* BEGIN Source document *
Using a power meter to measure performance and train effectively

Over the last 8 weeks I’ve been really focusing my training and learning to properly utilise a power meter to quantify my gains.

I wanted to share my experience on here with everyone in case others are interested in how and when to do the same.

Let’s start a little further back. This year was my first year racing, I jumped in with both feet back in November ’15 doing Winter Track League at Lee Valley and beginning to road race through the Winter Series. I very much raced myself fit, with very little out of race training. I commuted and rode steady quite a bit, but racing twice a week with maybe one other training session was enough for me. Come March time and the opportunity to come and train with RPR came and I joined around the beginning of April. At this point I was flying, feeling very confident on the bike and felt I could push myself hard and often.

I had a few early races with RPR with some fairly good performances, nothing ground breaking but all was well. It was around this point things started turning south. I started to see a decline in my numbers and couldn’t hit what I could before. I wasn’t too sure why but became quite hung up on a number of elements. Am I over-training? Is my diet wrong? Am I not getting enough rest?
* END Source document *
* BEGIN Data shown *
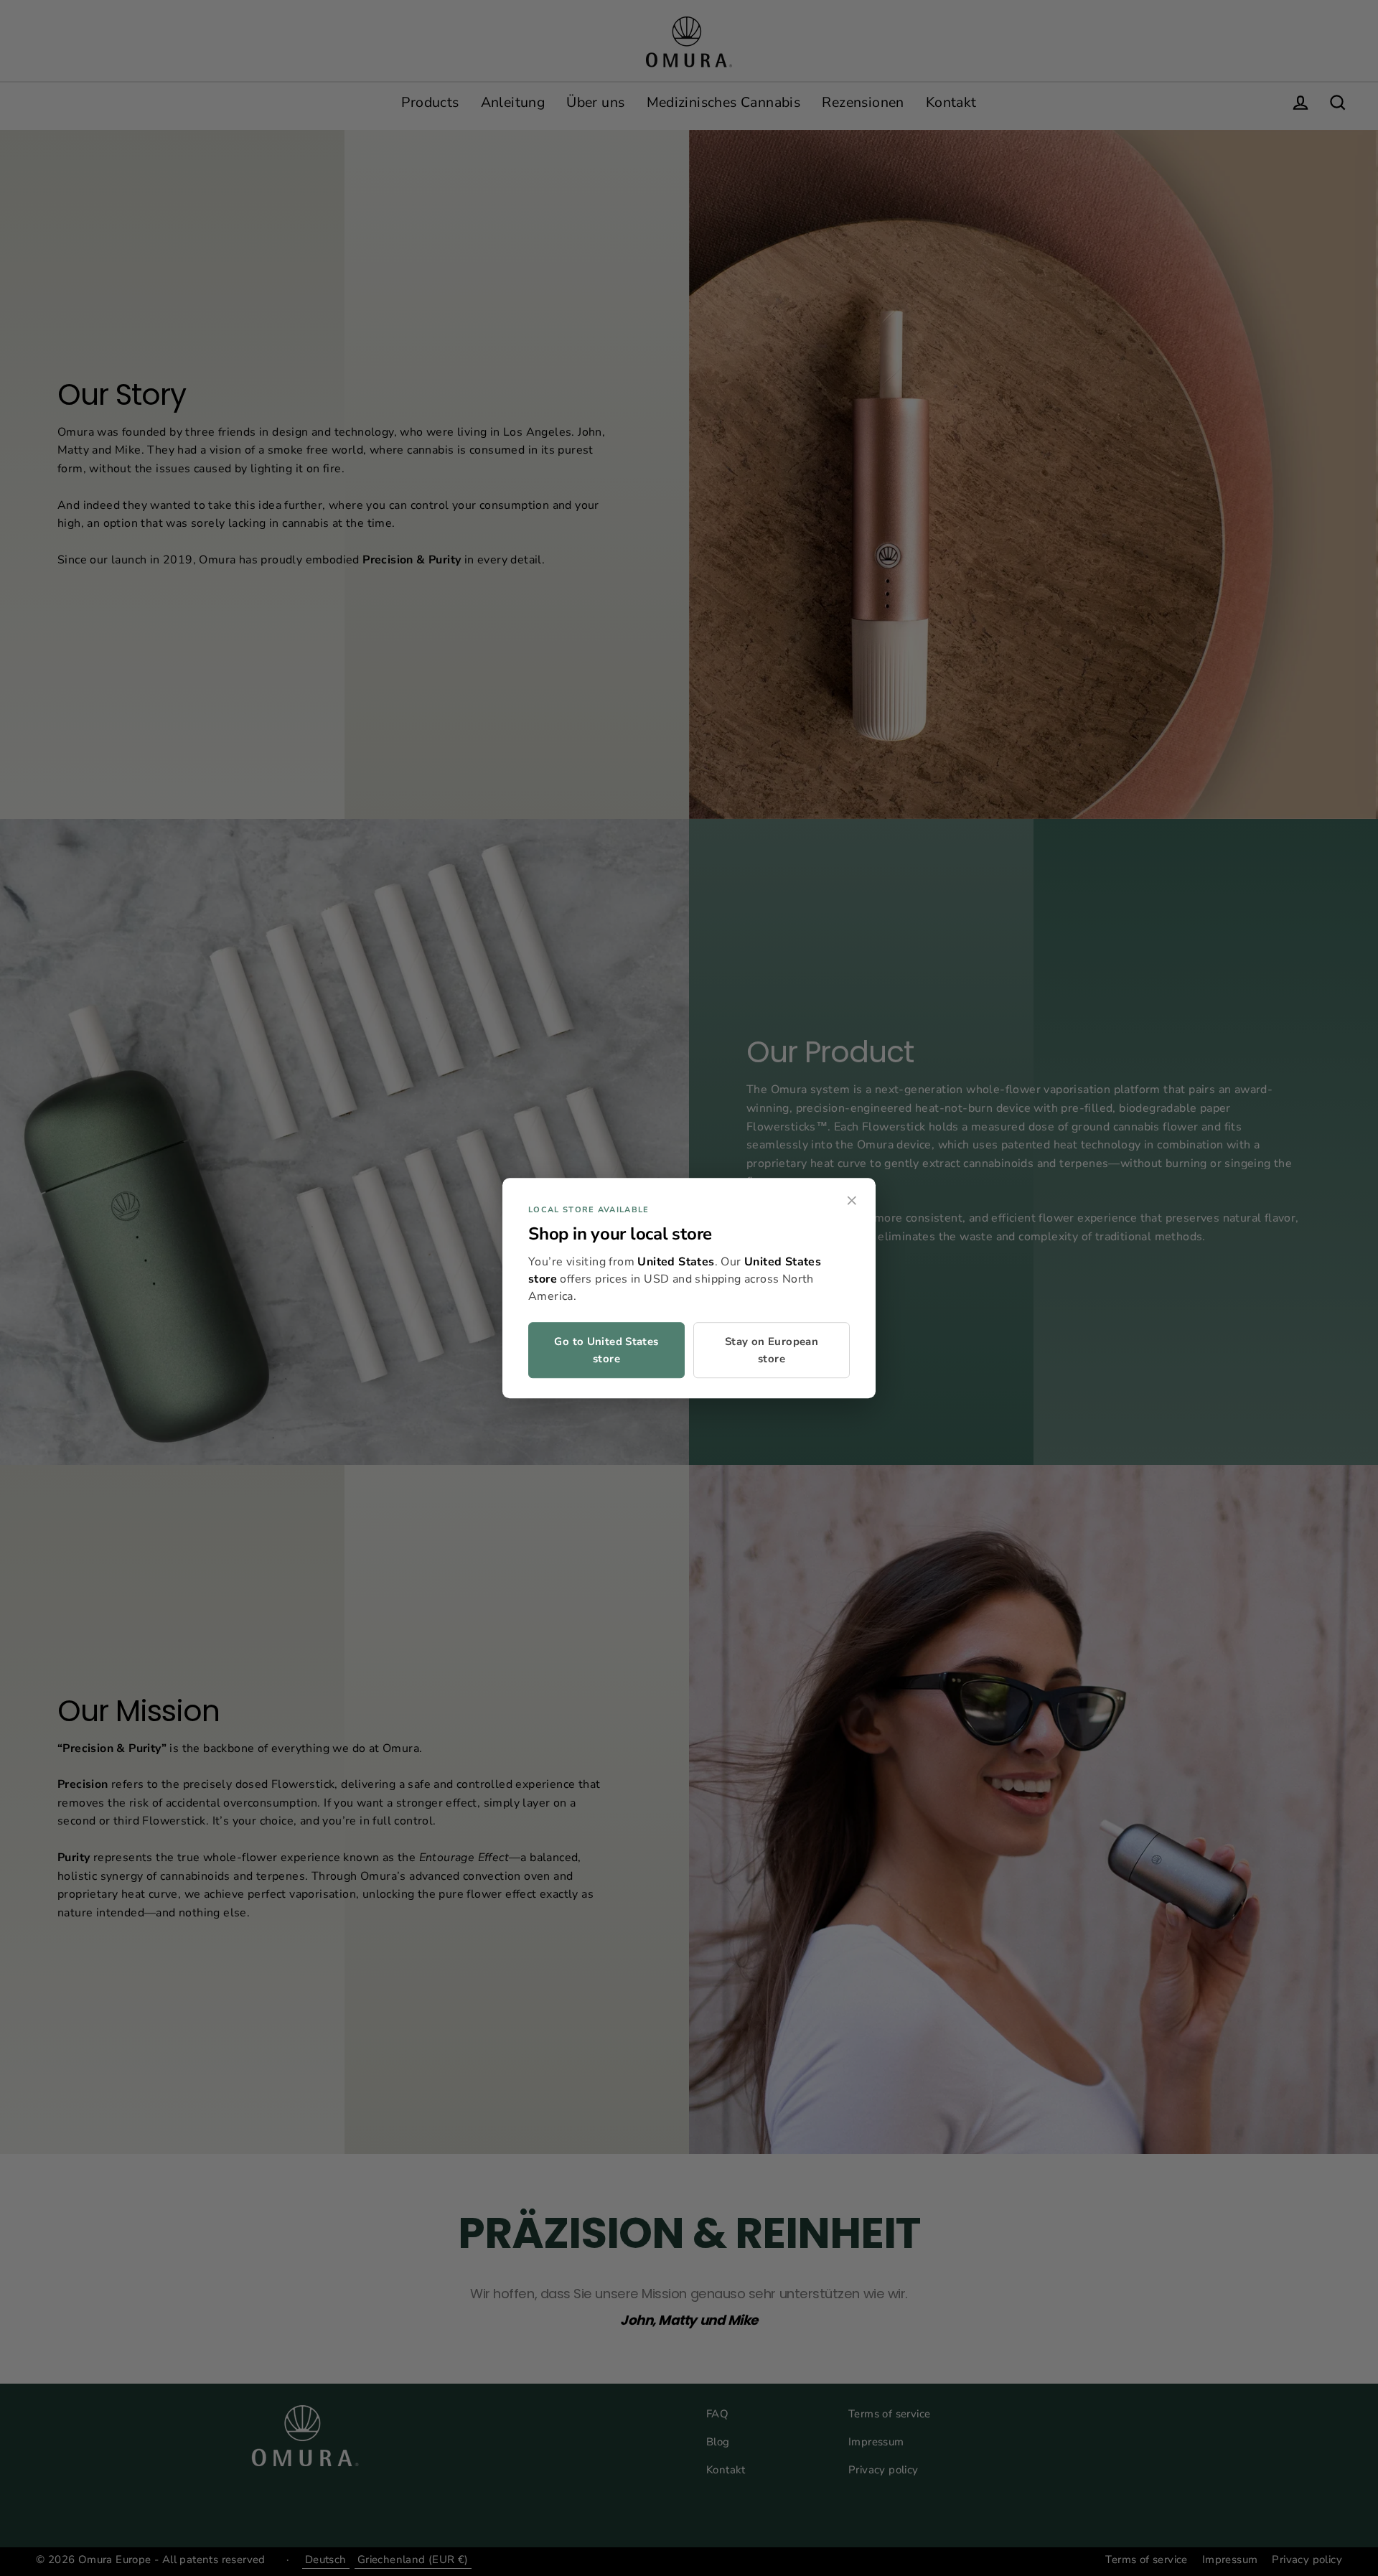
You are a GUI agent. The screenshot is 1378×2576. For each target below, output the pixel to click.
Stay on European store (771, 1350)
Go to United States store (606, 1350)
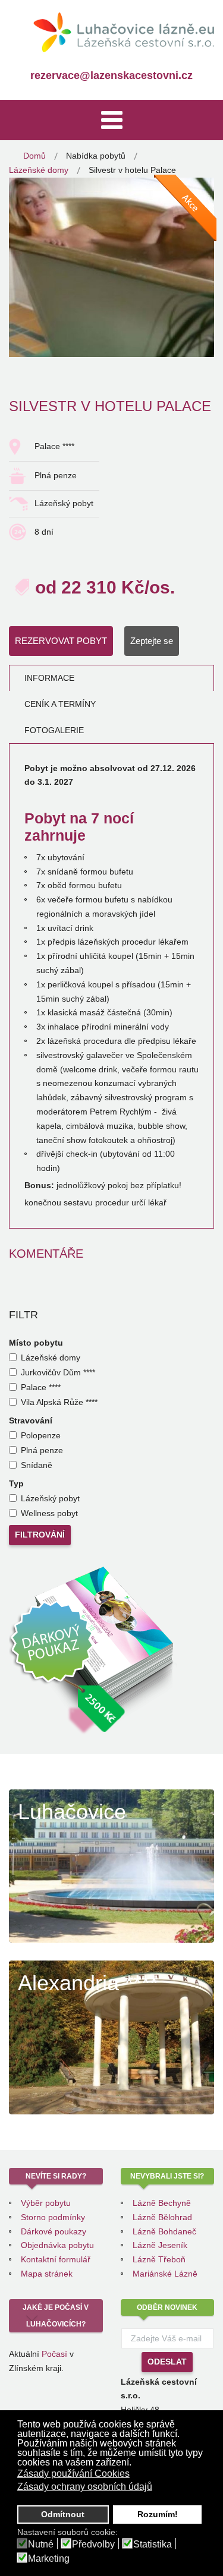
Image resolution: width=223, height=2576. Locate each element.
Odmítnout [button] (62, 2514)
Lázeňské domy (50, 1357)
* END Data shown *
To-do list:
1: Print the passage of the power meter post starting at "Using a power" and ending at "quantify my gains.".
2: Render this sentence from the power meter post in Spanish: "At this point I was flying, feeling very confident on the bike and felt I could push myself hard and often."
The listing was taken from a separate source.

Solution set:
1:
Using a power meter to measure performance and train effectively

Over the last 8 weeks I’ve been really focusing my training and learning to properly utilise a power meter to quantify my gains.

2: En ese momento iba volando, tenía mucha confianza sobre la bicicleta y sentía que podía exigirme mucho y a menudo.